What to work on
Copy out every one of the records below word for word, with nothing changed.

(Word and element pointing records)
= = = = = = =

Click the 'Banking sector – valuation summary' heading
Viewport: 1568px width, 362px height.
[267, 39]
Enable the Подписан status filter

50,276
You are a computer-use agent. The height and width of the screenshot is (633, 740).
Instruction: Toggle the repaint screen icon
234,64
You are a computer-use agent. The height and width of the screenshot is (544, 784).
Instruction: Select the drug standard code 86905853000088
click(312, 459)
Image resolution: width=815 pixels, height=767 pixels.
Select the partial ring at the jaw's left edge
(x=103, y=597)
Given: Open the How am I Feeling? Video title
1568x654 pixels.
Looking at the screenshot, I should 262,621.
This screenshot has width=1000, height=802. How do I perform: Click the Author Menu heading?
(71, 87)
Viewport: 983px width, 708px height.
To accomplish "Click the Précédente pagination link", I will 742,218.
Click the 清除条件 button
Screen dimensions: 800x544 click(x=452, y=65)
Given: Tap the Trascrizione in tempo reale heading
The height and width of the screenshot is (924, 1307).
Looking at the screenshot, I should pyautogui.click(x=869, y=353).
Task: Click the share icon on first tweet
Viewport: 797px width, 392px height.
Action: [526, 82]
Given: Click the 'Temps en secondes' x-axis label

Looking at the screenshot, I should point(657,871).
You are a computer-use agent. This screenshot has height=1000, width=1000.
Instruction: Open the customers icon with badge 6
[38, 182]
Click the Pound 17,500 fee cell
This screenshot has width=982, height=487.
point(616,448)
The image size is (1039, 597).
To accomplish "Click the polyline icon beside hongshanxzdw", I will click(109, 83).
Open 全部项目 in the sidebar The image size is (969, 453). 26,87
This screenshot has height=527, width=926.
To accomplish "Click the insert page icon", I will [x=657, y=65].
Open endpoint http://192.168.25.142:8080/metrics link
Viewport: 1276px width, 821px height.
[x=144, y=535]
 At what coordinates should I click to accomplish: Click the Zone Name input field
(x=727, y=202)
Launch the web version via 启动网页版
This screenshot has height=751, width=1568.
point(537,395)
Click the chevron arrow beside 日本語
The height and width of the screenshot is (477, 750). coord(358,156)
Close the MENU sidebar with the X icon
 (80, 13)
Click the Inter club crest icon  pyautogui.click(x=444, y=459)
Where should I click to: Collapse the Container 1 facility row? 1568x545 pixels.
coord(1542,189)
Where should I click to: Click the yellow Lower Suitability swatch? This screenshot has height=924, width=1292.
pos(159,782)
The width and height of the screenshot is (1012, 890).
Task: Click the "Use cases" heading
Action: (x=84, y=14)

= = = = = = =

Expected output
Click the 'Banking sector – valuation summary' heading
Viewport: 1568px width, 362px height.
[267, 39]
Enable the Подписан status filter

50,276
You are a computer-use agent. The height and width of the screenshot is (633, 740).
Instruction: Toggle the repaint screen icon
234,64
You are a computer-use agent. The height and width of the screenshot is (544, 784).
Instruction: Select the drug standard code 86905853000088
click(312, 459)
Image resolution: width=815 pixels, height=767 pixels.
Select the partial ring at the jaw's left edge
(x=103, y=597)
Given: Open the How am I Feeling? Video title
1568x654 pixels.
Looking at the screenshot, I should 262,621.
This screenshot has width=1000, height=802. How do I perform: Click the Author Menu heading?
(71, 87)
Viewport: 983px width, 708px height.
To accomplish "Click the Précédente pagination link", I will 742,218.
Click the 清除条件 button
Screen dimensions: 800x544 click(x=452, y=65)
Given: Tap the Trascrizione in tempo reale heading
The height and width of the screenshot is (924, 1307).
Looking at the screenshot, I should pyautogui.click(x=869, y=353).
Task: Click the share icon on first tweet
Viewport: 797px width, 392px height.
Action: [526, 82]
Given: Click the 'Temps en secondes' x-axis label

Looking at the screenshot, I should point(657,871).
You are a computer-use agent. This screenshot has height=1000, width=1000.
Instruction: Open the customers icon with badge 6
[38, 182]
Click the Pound 17,500 fee cell
This screenshot has width=982, height=487.
point(616,448)
The image size is (1039, 597).
To accomplish "Click the polyline icon beside hongshanxzdw", I will click(109, 83).
Open 全部项目 in the sidebar The image size is (969, 453). 26,87
This screenshot has height=527, width=926.
To accomplish "Click the insert page icon", I will [x=657, y=65].
Open endpoint http://192.168.25.142:8080/metrics link
Viewport: 1276px width, 821px height.
[x=144, y=535]
 At what coordinates should I click to accomplish: Click the Zone Name input field
(x=727, y=202)
Launch the web version via 启动网页版
This screenshot has height=751, width=1568.
point(537,395)
Click the chevron arrow beside 日本語
The height and width of the screenshot is (477, 750). coord(358,156)
Close the MENU sidebar with the X icon
 (80, 13)
Click the Inter club crest icon  pyautogui.click(x=444, y=459)
Where should I click to: Collapse the Container 1 facility row? 1568x545 pixels.
coord(1542,189)
Where should I click to: Click the yellow Lower Suitability swatch? This screenshot has height=924, width=1292.
pos(159,782)
The width and height of the screenshot is (1012, 890).
Task: Click the "Use cases" heading
Action: (x=84, y=14)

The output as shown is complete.